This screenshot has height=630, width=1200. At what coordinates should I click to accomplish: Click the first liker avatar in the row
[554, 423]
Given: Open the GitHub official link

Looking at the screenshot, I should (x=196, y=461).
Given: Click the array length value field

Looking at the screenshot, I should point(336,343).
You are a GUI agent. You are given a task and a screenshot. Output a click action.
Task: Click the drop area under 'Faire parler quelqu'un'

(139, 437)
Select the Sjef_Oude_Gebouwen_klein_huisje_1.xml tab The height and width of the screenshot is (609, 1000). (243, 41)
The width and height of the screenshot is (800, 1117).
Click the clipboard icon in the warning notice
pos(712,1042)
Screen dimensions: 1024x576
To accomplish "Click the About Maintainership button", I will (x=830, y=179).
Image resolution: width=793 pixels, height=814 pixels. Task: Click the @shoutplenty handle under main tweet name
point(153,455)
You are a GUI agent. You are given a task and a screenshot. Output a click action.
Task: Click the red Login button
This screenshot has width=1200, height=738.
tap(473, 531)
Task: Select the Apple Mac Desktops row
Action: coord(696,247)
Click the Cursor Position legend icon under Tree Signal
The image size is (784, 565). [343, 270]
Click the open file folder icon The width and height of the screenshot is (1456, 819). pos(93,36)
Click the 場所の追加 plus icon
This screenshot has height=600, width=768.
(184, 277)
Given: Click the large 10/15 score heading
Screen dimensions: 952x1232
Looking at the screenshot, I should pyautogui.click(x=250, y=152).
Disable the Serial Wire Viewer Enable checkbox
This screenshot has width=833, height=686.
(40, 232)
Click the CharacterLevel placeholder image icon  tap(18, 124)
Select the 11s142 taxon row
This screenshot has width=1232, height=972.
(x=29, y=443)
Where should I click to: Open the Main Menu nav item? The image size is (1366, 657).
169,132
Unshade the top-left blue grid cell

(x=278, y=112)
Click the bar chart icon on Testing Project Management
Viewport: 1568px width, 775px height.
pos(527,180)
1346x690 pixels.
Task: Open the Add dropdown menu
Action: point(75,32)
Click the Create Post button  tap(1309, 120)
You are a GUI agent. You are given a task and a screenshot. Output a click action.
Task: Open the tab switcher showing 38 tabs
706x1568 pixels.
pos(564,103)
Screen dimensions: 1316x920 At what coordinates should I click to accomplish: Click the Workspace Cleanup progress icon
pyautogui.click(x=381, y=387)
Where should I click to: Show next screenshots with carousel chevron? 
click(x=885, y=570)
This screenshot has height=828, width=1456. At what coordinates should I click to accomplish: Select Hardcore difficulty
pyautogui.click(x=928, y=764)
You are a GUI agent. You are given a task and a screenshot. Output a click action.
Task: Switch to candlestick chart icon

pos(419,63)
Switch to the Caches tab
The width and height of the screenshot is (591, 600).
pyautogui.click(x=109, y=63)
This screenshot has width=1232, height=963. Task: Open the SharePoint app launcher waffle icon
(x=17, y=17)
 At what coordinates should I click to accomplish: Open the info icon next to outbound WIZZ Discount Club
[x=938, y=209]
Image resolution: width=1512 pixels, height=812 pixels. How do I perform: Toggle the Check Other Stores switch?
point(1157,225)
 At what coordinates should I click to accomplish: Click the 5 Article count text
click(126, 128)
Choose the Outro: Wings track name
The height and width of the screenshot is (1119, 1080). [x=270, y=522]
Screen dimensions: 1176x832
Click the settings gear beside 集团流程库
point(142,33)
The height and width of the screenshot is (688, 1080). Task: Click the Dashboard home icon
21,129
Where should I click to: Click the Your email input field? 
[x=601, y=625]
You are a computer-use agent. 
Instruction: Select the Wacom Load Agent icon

==============================

- _STATED GOAL_
Edit the listing above so that every occurrence of "GUI agent" becomes "GUI assistant", and leave every other part of it unchanged.

- _FINISHED ANSWER_
This screenshot has height=630, width=1200. At what coordinates should I click to accomplish: Click the first liker avatar in the row
[554, 423]
Given: Open the GitHub official link

Looking at the screenshot, I should (x=196, y=461).
Given: Click the array length value field

Looking at the screenshot, I should point(336,343).
You are a GUI assistant. You are given a task and a screenshot. Output a click action.
Task: Click the drop area under 'Faire parler quelqu'un'

(139, 437)
Select the Sjef_Oude_Gebouwen_klein_huisje_1.xml tab The height and width of the screenshot is (609, 1000). (243, 41)
The width and height of the screenshot is (800, 1117).
Click the clipboard icon in the warning notice
pos(712,1042)
Screen dimensions: 1024x576
To accomplish "Click the About Maintainership button", I will (x=830, y=179).
Image resolution: width=793 pixels, height=814 pixels. Task: Click the @shoutplenty handle under main tweet name
point(153,455)
You are a GUI assistant. You are given a task and a screenshot. Output a click action.
Task: Click the red Login button
This screenshot has width=1200, height=738.
tap(473, 531)
Task: Select the Apple Mac Desktops row
Action: coord(696,247)
Click the Cursor Position legend icon under Tree Signal
The image size is (784, 565). [343, 270]
Click the open file folder icon The width and height of the screenshot is (1456, 819). pos(93,36)
Click the 場所の追加 plus icon
This screenshot has height=600, width=768.
(184, 277)
Given: Click the large 10/15 score heading
Screen dimensions: 952x1232
Looking at the screenshot, I should pyautogui.click(x=250, y=152).
Disable the Serial Wire Viewer Enable checkbox
This screenshot has width=833, height=686.
(40, 232)
Click the CharacterLevel placeholder image icon  tap(18, 124)
Select the 11s142 taxon row
This screenshot has width=1232, height=972.
(x=29, y=443)
Where should I click to: Open the Main Menu nav item? The image size is (1366, 657).
169,132
Unshade the top-left blue grid cell

(x=278, y=112)
Click the bar chart icon on Testing Project Management
Viewport: 1568px width, 775px height.
pos(527,180)
1346x690 pixels.
Task: Open the Add dropdown menu
Action: point(75,32)
Click the Create Post button  tap(1309, 120)
You are a GUI assistant. You are given a task and a screenshot. Output a click action.
Task: Open the tab switcher showing 38 tabs
706x1568 pixels.
pos(564,103)
Screen dimensions: 1316x920 At what coordinates should I click to accomplish: Click the Workspace Cleanup progress icon
pyautogui.click(x=381, y=387)
Where should I click to: Show next screenshots with carousel chevron? 
click(x=885, y=570)
This screenshot has height=828, width=1456. At what coordinates should I click to accomplish: Select Hardcore difficulty
pyautogui.click(x=928, y=764)
You are a GUI assistant. You are given a task and a screenshot. Output a click action.
Task: Switch to candlestick chart icon

pos(419,63)
Switch to the Caches tab
The width and height of the screenshot is (591, 600).
pyautogui.click(x=109, y=63)
This screenshot has width=1232, height=963. Task: Open the SharePoint app launcher waffle icon
(x=17, y=17)
 At what coordinates should I click to accomplish: Open the info icon next to outbound WIZZ Discount Club
[x=938, y=209]
Image resolution: width=1512 pixels, height=812 pixels. How do I perform: Toggle the Check Other Stores switch?
point(1157,225)
 At what coordinates should I click to accomplish: Click the 5 Article count text
click(126, 128)
Choose the Outro: Wings track name
The height and width of the screenshot is (1119, 1080). [x=270, y=522]
Screen dimensions: 1176x832
Click the settings gear beside 集团流程库
point(142,33)
The height and width of the screenshot is (688, 1080). Task: Click the Dashboard home icon
21,129
Where should I click to: Click the Your email input field? 
[x=601, y=625]
You are a computer-use agent. 
Instruction: Select the Wacom Load Agent icon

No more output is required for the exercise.